What does it mean to copy a handle class? Should it copy the handle, or share the handle with the other object.
If you just need to share the handle, adding a ref count to heap and heap_array would solve that problem. If you need to copy the object being handled, I can't think of a way to do it without passing in the size to one of the objects. To keep it as generic as possible, you could use another template class that does the copying.
template<typename Type>struct copy_resource{ static Type* copy(const Type* src) const { return new Type(src); }};
Then you could defined heap like this:
template <typename type, typename copier = copy_resource<type> >struct heap : copier{ void deallocate(type* resource) { delete( resource ); } };
The reason for the inheritance is so that handle just calls whatever::copy(src), that way you can use a static function (there's no instance date) so it'll keep the handle class small (deallocate could also be static). You could change it to a private base class then add a using declaration if you like, as long as heap exposes a copy it I'll work.
For heap_handle you'll need a way for it to know the size of the thing it's holding, so something like this should work (although it means the size needs to be know at compile time)

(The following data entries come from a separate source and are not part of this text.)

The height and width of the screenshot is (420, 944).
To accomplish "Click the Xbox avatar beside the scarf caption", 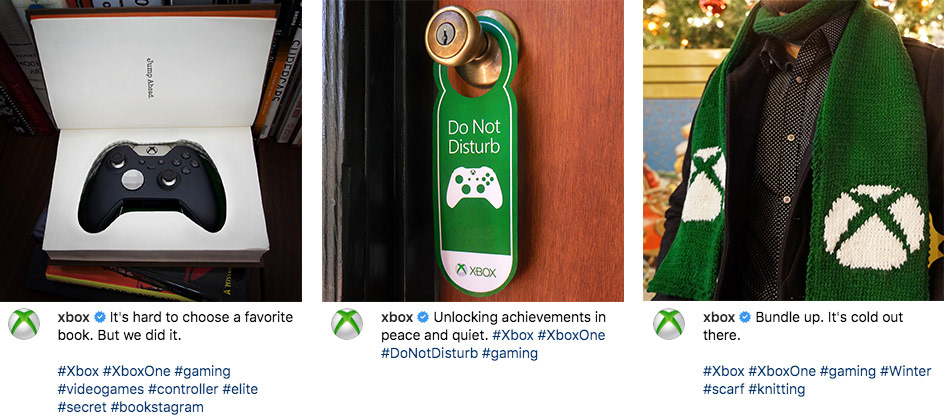I will (669, 324).
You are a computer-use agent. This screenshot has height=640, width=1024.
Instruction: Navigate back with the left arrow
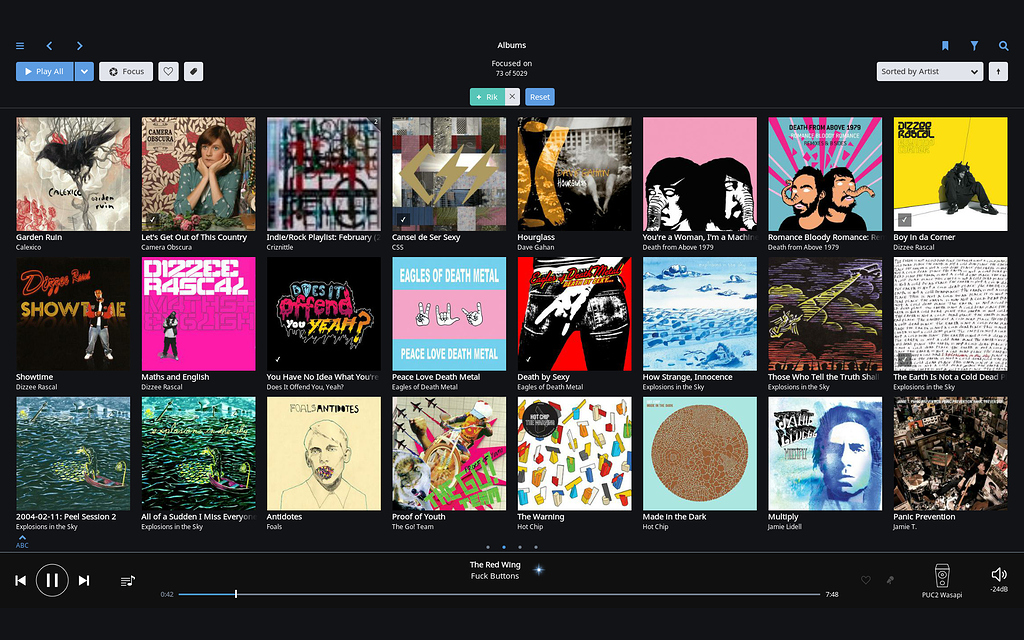49,46

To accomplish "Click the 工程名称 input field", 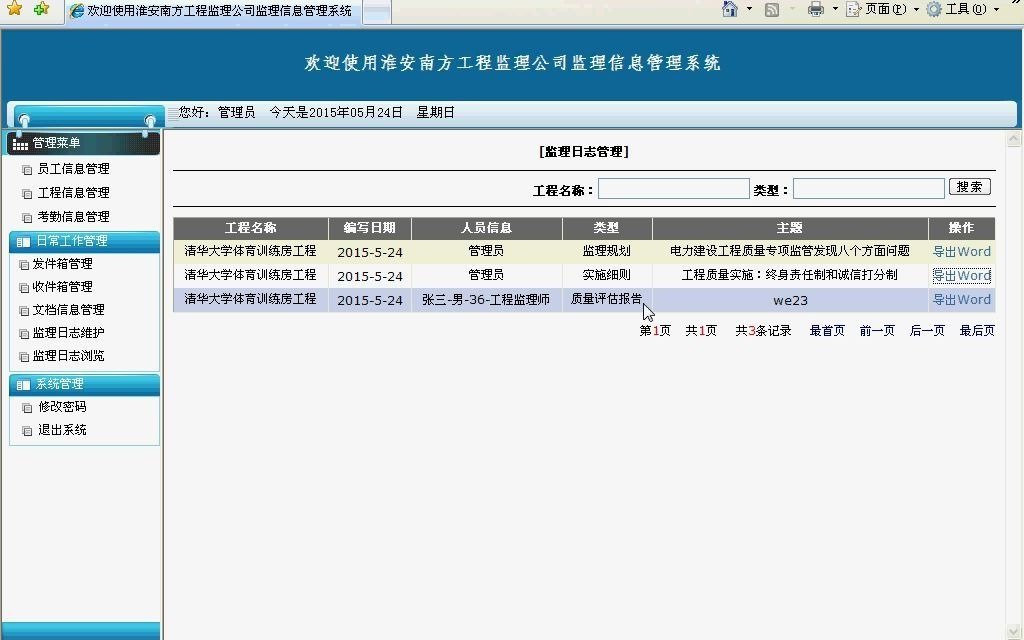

template<typename Type, size_t Size>struct copy_resource_array{ static Type* copy(const Type* src) const { Type* temp = new Type[Size]; std::copy(src, src+Size, temp); return temp; }};
The problem with this is that you need to know the size at compile time, which you probably wont. But unless you give clients access to the ctor of heap_array somehow I can't think of another way to do this.
If you don't want to pass a copier to heap_array when you don't need to copy it, you could create another class which will generate a compile time error when you try to copy it:
template<typename Type>struct cant_copy_resource{ static Type* copy(const Type* src) const { int cant_copy[-1]; //the -1 size will give you a compile error }};
then make cant_copy_resource the default copier for heap_array.
Making the copier a template type lets you have more interesting coping for some types, for example a class that has a virtual clone function to clone it could be used like this
template<typename Type>struct prototype_resource{ static Type* copy(const Type* src) const { return src->clone(); }};
This wouldn't really fit in with the rest of your handle class though, so it's probably better to go in an std::auto_ptr type class. I might have missed the point again here, which would make this a waste of time
btw is there a reason you can't use std::vector instead of heap_array?